Biomaterials embedded with functional devices, with both detection and regulating capabilities, could provide new and exciting possibilities for stem cell studies [128]. Stem cells are considered the most versatile and promising cell source for the regeneration of aged, injured and diseased tissues [132]. Different biomaterials are being used to build model systems to mimic the features of stem cell microenvironments in order to study the roles of biochemical and physical signaling [128]. Our seamless embedding of functional devices using the nanoES could enable detection of the critical biochemical information of niche components, and also biophysical properties such as matrix mechanical properties. The incorporation of delivery devices could allow the identity, concentration and patterns of molecules, which are of biological relevance to stem cell regulation, to be defined.

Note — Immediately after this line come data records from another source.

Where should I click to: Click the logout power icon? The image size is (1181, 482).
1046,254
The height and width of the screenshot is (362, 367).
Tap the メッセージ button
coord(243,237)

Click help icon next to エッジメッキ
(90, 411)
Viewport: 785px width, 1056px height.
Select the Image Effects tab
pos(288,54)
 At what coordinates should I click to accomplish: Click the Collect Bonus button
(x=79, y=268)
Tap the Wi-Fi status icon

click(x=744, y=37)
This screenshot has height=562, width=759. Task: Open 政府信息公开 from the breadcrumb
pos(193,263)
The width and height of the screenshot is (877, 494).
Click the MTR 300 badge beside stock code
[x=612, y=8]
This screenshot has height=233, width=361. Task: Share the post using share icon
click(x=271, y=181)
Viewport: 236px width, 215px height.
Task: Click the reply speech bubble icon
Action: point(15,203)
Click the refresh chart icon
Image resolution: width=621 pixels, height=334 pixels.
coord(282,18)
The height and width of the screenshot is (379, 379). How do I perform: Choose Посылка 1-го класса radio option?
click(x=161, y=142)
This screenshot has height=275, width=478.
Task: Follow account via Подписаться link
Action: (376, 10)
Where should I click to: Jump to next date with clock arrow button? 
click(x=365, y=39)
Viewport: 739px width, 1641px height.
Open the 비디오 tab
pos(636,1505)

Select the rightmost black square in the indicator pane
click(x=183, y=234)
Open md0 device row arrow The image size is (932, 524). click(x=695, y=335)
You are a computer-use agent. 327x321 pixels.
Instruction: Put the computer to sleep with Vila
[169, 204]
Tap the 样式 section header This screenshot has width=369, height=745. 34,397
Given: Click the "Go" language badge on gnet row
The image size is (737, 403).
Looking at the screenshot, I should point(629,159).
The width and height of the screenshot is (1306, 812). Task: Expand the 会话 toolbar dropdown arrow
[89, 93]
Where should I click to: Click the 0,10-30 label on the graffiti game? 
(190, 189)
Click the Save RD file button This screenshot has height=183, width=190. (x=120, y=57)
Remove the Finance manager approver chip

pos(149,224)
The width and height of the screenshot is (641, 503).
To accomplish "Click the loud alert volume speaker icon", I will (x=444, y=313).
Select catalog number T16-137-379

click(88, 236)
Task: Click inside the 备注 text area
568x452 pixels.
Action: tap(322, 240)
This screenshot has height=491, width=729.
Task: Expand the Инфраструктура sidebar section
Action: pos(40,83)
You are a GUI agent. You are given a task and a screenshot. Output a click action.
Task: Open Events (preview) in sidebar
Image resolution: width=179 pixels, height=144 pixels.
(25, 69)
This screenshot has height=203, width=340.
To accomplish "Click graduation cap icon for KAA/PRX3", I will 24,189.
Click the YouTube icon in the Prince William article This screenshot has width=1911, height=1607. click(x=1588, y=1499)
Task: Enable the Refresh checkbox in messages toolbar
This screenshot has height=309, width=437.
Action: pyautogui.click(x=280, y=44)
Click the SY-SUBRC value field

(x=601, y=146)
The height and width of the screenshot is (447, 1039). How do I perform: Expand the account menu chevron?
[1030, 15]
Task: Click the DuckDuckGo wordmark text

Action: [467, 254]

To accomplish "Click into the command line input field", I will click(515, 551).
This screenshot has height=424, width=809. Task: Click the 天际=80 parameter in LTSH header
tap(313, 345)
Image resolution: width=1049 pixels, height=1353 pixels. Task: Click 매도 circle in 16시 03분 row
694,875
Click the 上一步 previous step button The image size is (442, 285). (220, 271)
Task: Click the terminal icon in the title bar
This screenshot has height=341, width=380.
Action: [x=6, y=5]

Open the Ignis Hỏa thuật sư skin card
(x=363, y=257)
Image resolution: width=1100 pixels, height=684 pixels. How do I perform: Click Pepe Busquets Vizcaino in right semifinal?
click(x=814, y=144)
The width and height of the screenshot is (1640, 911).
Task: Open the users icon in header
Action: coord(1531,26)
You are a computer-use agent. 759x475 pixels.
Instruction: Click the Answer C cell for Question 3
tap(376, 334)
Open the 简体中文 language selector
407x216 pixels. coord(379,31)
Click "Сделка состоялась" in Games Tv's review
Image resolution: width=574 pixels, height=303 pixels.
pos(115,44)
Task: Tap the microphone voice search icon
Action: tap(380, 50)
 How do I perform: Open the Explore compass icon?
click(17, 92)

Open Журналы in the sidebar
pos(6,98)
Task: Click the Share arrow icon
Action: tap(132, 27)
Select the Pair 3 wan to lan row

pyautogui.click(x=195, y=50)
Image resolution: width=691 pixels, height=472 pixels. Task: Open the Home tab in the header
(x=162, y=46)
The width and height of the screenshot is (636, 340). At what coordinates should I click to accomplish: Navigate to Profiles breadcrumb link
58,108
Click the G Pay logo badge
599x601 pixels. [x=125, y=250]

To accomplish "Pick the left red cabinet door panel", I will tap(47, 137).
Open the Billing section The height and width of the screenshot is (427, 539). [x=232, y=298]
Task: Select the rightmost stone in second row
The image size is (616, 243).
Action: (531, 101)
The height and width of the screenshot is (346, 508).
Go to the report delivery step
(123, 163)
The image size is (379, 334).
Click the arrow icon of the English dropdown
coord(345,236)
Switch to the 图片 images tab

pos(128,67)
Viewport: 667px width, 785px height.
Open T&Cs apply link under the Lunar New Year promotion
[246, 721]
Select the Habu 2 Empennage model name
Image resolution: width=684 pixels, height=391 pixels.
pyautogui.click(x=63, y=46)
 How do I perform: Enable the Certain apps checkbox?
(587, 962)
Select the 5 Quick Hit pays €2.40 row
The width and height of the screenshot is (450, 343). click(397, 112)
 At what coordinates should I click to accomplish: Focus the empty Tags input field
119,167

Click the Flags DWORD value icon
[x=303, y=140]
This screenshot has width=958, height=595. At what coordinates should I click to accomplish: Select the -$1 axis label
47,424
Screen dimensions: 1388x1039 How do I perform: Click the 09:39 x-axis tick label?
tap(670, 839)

All of these will be important to understand extrinsic regulators of stem cell fate and ultimately, help to achieve control over stem cell differentiation or propagation.

Finally, nanodevices that form intimate extra- or intra-cellular connections with excitable cells and tissue are expected to advance substantially functional prosthetics used to address medical conditions such as spinal cord injuries [133] and blindness [134]. Less invasive interaction between nanoscale devices and biological systems, including the advances such as the nanoES, should allow us to overcome issues that exist with conventional devices, such as delamination of the metallic electrode surface and inflammation and astrocyte accumulation in the surrounding tissue [135–139]. By utilizing the nanoscale functional elements in implantable devices or nanoES/tissue hybrids, it could be possible to create, for example, a retinal prosthesis where the stimulating resolution, pixel number and cross-coupling to other neurons are greatly improved. One can envision nanoES-based implantable tissues that are hard wired to provide closed-loop systems that sense and respond, enable telemetric monitoring of physiological processes, and/or provide connections to the host nervous system. Truly exciting opportunities for the future!